Les tensions qui ont éclaté en 2022, suite à l’opération cardiaque du roi, ont révélé les ambitions putschistes du prince Rachid qui refuse, selon des sources proches, l’idée d’une hégémonie absolue de son neveu, le « jeune colonel ». Cette lutte acharnée pour le pouvoir a poussé la vieille garde du palais, sous l’influence du conseiller André Azoulay — architecte des successions depuis l’ère Hassan II —, à militariser le rôle du prince héritier comme ultime ligne de défense pour protéger le trône contre les « trahisons » familiales.
Palais déserté et peuple écrasé : Des contrastes mortels
Pendant que l’entourage royal s’enlise dans des calculs d’héritage, le Maroc réel se noie dans la marginalisation et la répression. Le Makhzen, qui fait la course contre la montre pour préparer les façades du Mondial 2030, n’hésite pas à procéder à des démolitions massives de logements, déracinant des familles entières au profit de projets immobiliers servant l’élite.
La chute du pouvoir d’achat et l’envolée des prix sont réprimées par une main de fer et des condamnations lourdes contre quiconque ose réclamer son droit à une vie digne.
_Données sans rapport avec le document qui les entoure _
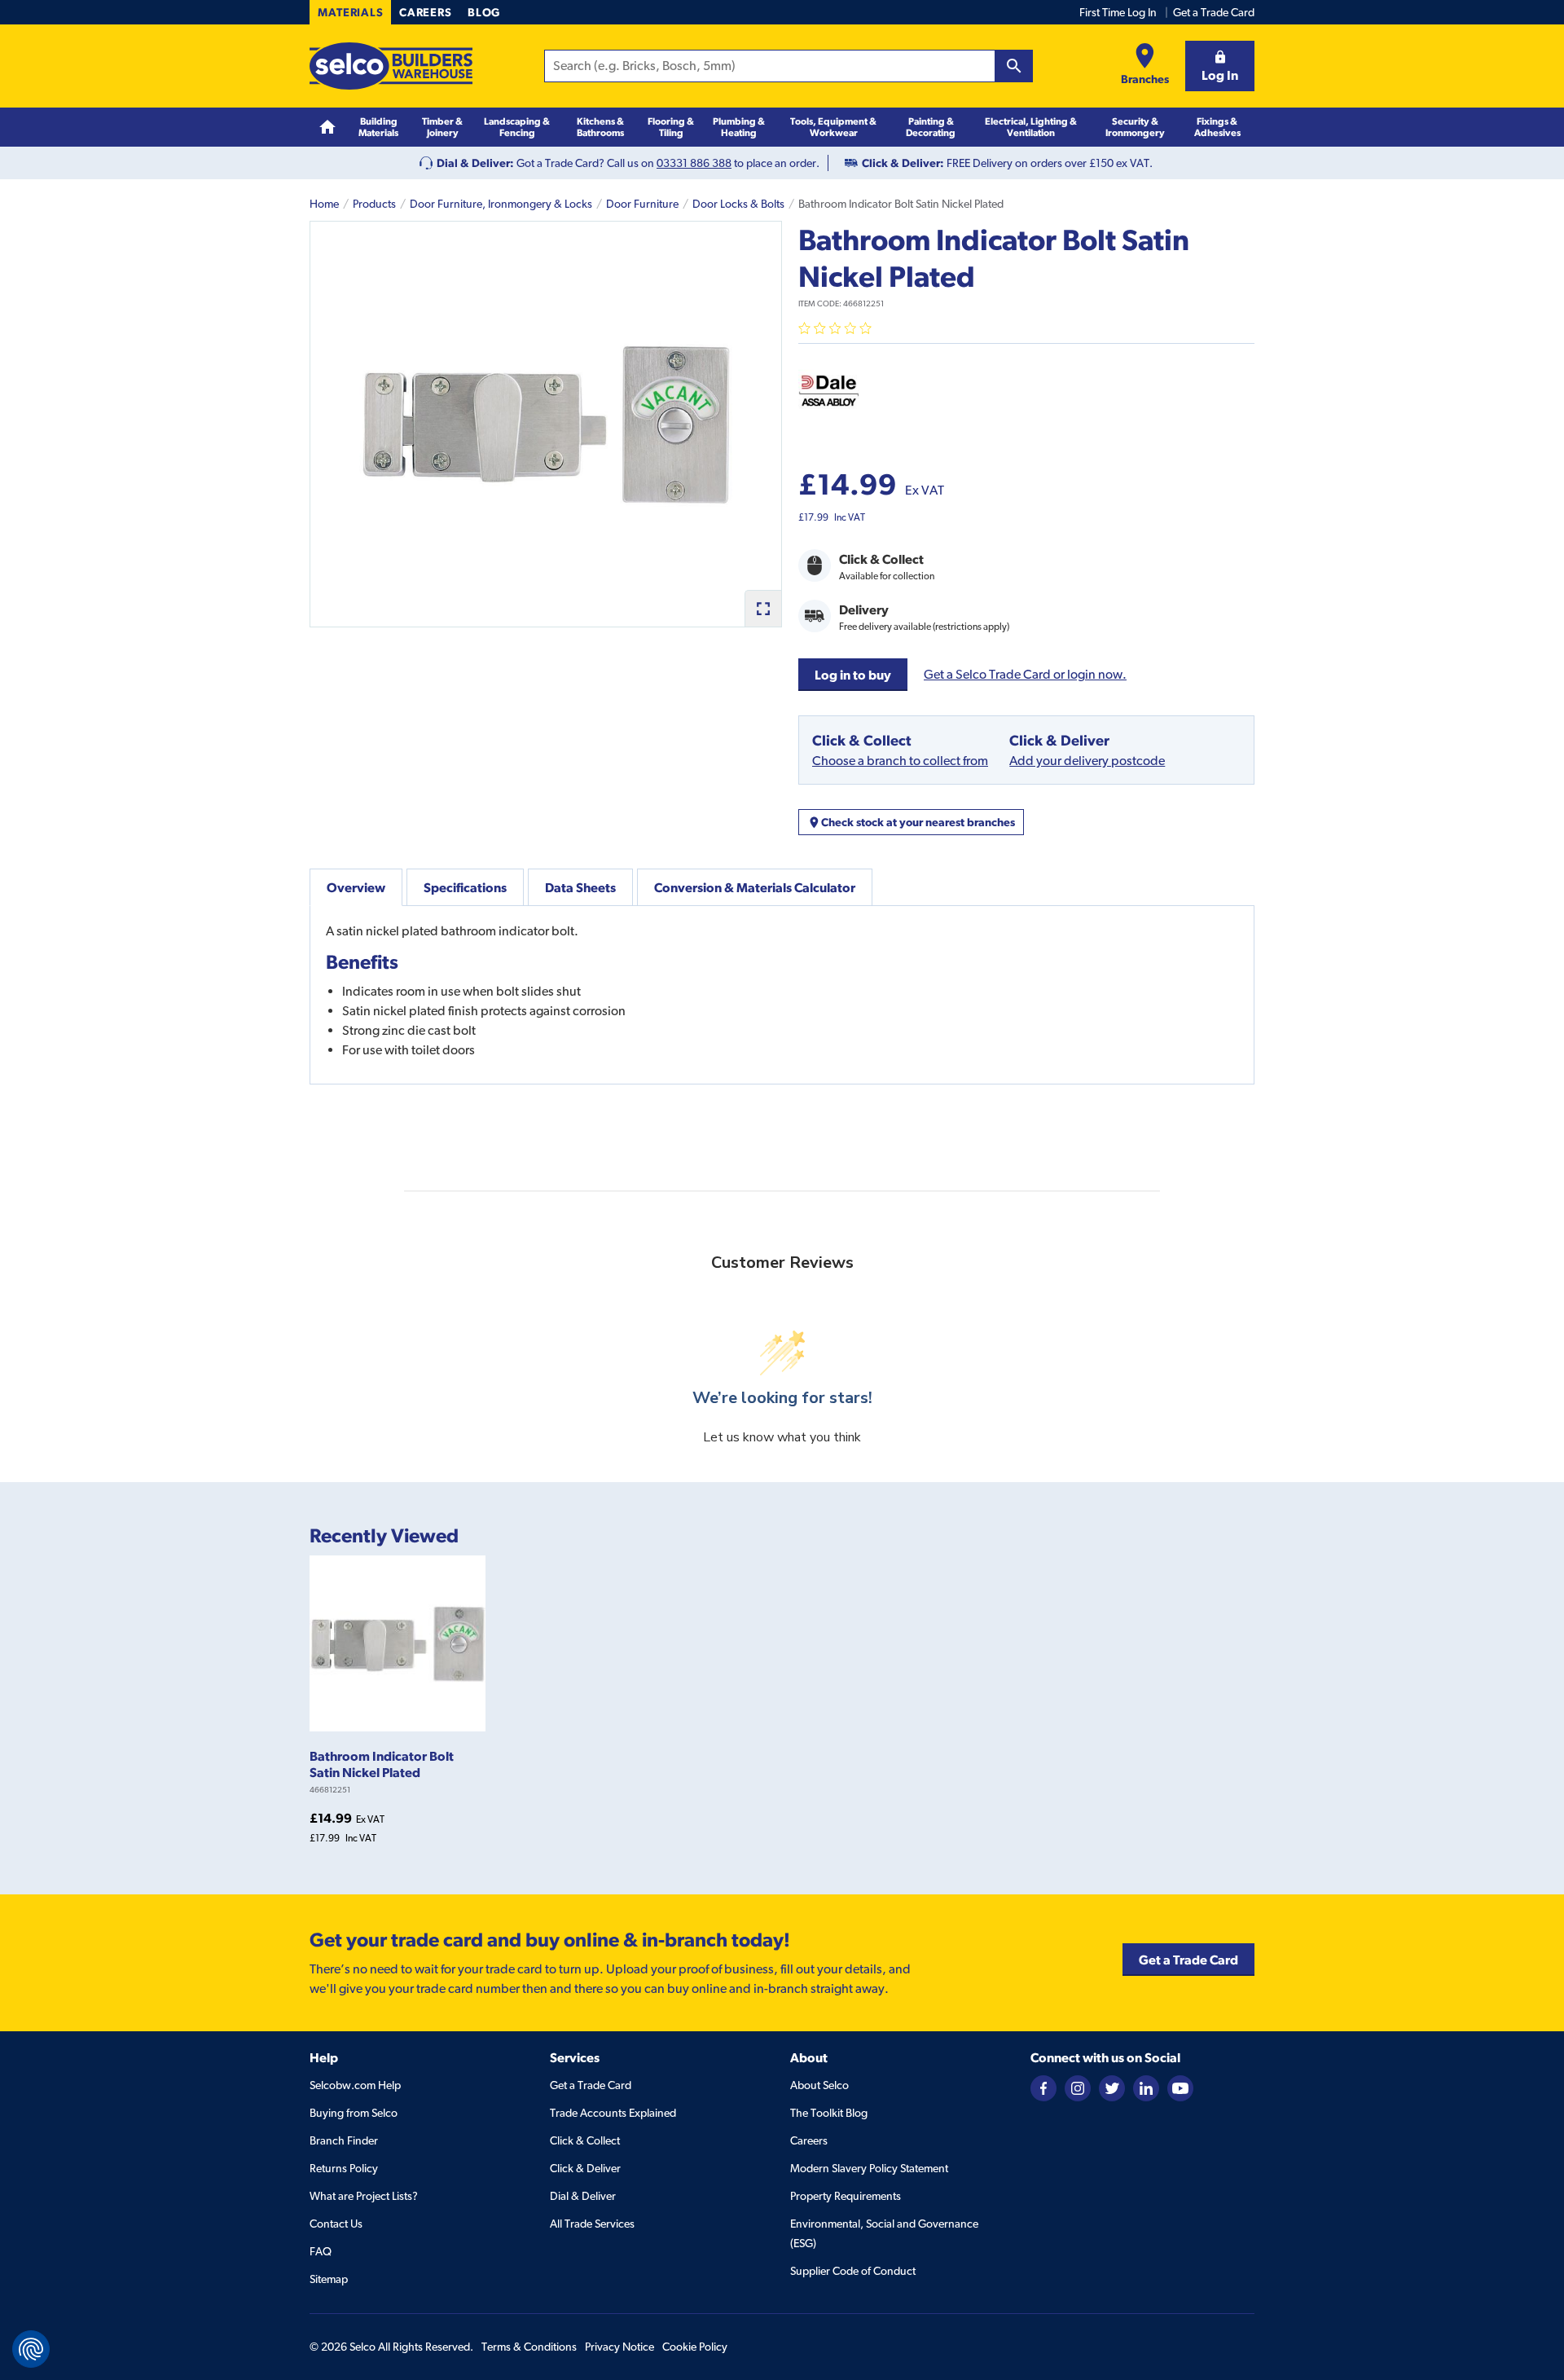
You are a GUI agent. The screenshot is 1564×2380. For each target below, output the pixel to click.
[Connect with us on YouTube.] (1180, 2087)
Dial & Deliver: (475, 162)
Le Maroc s’est transformé en une vaste caserne gérée depuis Paris — où le roi passe le plus clair de son temps —, laissant le peuple affronter seul la sécheresse, la pauvreté et l’arrogance d’une administration devenue un foyer de corruption, comme le reconnaissent les instances officielles d’intégrité elles-mêmes.
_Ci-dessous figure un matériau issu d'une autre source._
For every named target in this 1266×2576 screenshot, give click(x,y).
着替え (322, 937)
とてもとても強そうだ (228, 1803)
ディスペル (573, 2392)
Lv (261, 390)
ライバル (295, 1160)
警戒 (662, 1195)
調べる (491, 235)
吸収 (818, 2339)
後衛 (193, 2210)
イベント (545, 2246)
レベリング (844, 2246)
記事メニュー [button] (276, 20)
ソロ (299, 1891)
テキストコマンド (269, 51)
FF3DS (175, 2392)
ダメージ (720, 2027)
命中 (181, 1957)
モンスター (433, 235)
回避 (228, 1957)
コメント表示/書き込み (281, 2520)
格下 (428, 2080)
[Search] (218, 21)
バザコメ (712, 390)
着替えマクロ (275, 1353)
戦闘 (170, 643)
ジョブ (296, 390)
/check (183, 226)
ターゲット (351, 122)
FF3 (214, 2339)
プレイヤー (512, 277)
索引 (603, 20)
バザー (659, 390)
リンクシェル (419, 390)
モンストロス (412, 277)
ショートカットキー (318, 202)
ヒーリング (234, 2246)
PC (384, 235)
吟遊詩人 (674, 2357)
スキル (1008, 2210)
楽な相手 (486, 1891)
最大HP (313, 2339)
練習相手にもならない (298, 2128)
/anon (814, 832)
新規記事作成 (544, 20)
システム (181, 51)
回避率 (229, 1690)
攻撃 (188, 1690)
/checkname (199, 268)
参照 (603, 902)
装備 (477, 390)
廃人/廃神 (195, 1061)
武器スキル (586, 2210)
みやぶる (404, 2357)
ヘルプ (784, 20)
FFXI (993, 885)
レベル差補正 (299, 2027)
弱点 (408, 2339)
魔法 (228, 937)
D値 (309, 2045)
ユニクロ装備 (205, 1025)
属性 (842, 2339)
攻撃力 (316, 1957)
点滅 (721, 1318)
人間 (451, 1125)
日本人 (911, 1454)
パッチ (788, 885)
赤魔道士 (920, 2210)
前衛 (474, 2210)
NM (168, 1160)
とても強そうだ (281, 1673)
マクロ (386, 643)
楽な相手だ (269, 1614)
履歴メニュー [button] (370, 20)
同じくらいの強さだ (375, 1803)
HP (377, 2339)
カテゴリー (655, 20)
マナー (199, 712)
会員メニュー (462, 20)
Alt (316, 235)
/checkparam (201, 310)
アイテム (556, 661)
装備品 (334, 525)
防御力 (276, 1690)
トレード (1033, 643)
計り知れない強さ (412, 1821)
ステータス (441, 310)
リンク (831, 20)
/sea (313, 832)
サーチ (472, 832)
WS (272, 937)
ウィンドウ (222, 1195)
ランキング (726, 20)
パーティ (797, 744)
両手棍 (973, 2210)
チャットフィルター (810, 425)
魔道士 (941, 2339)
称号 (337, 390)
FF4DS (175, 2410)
Le bouclier sioniste pour protéger le trône : Le dernier pari de Mohammed VI
Conscient que son trône vacille, Mohammed VI a choisi, le 22 décembre 2020, de se jeter dans les bras de l’entité sioniste via les accords d’Abraham. Cette démarche n’était pas dictée par « l’intérêt national », mais constituait un troc existentiel : la normalisation contre la garantie d’un soutien international et sécuritaire pour protéger la transition du trône vers son fils, dans un climat d’ébullition interne sans précédent.
Cependant, ce pari s’est retourné contre son auteur. Le peuple marocain, qui ne s’est pas laissé duper, est descendu par millions dans les rues pour proclamer son refus de vendre la cause palestinienne en échange de « sièges branlants ». Les manifestations quotidiennes qui secouent les villes marocaines confirment que la légitimité historique du régime s’est effondrée et que le bouclier sioniste ne protègera pas le palais contre la colère des affamés et des hommes libres.
Un avenir instable : Un régime vers l’abîme
La conjonction de la santé déclinante du roi, de la guerre des clans entre le fils et l’oncle, et du mécontentement populaire massif contre la normalisation et la cherté de la vie, présage une explosion imminente. La succession au Maroc aujourd’hui n’est pas une simple transmission de pouvoir, mais une incertitude structurelle qui menace l’existence même du système.
Mohammed VI a choisi de léguer à son fils une torche piégée, dans un pays qui vit l’automne de ses institutions et l’omnipotence de la cour. Entre les couteaux des proches et la colère de la rue, l’histoire du roi semble approcher de ses chapitres les plus tragiques, où ni les promotions militaires ni les protections extérieures ne suffiront à sauver un trône bâti sur les décombres de la dignité de son peuple.